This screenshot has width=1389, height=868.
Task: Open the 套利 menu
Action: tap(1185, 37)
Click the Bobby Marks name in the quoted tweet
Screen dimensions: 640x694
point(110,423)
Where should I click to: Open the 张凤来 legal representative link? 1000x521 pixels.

______

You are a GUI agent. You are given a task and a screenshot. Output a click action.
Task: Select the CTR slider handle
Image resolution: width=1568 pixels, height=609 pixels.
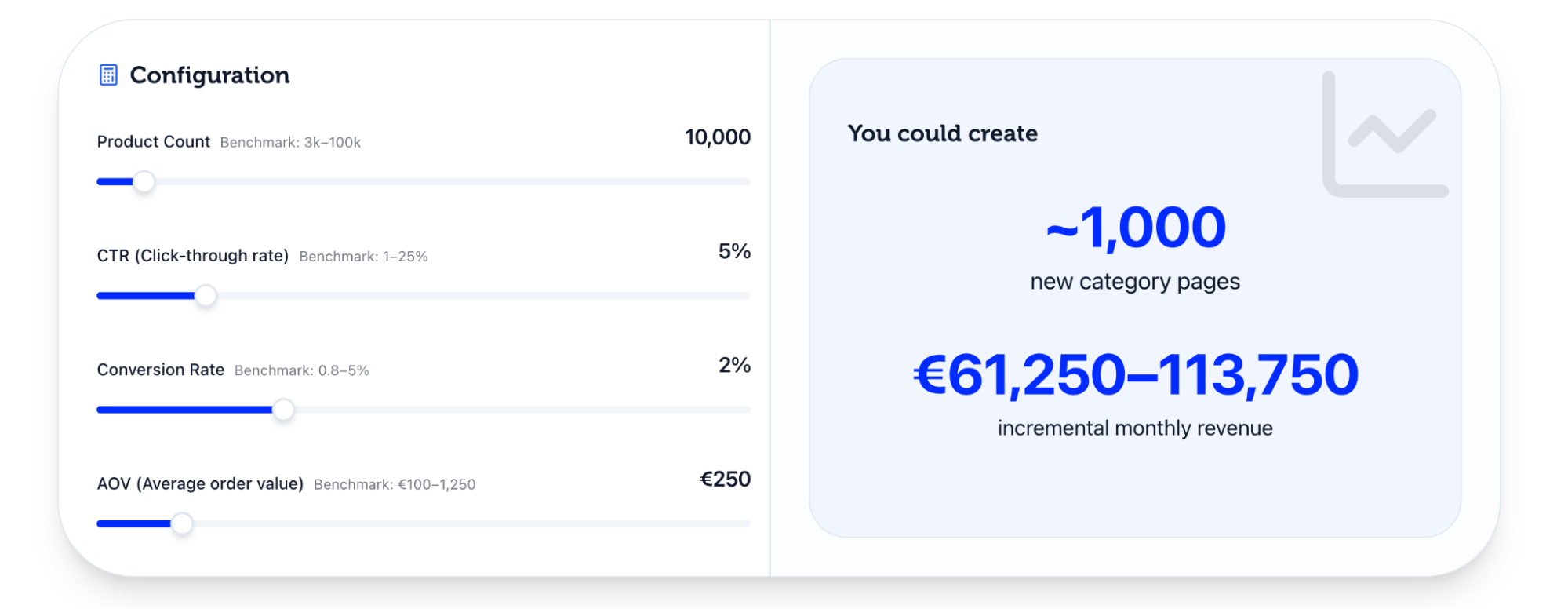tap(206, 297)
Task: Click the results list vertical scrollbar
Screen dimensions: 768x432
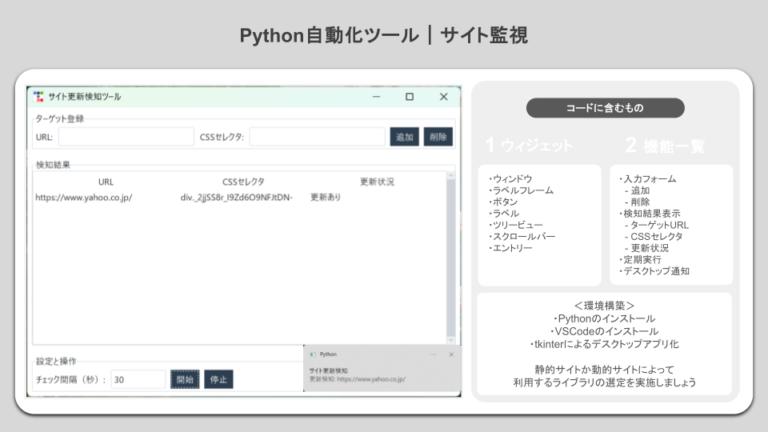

______

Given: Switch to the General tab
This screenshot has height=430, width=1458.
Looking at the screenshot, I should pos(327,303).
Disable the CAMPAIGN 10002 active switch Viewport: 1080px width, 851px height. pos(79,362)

______

Exercise directions:
Could you reproduce, exactly, every line above from the line with "Click the Bobby" to the line with "Where should I", and no other line? Both ends count.

Written solution:
Click the Bobby Marks name in the quoted tweet
Screen dimensions: 640x694
point(110,423)
Where should I click to: Open the 张凤来 legal representative link? 1000x521 pixels.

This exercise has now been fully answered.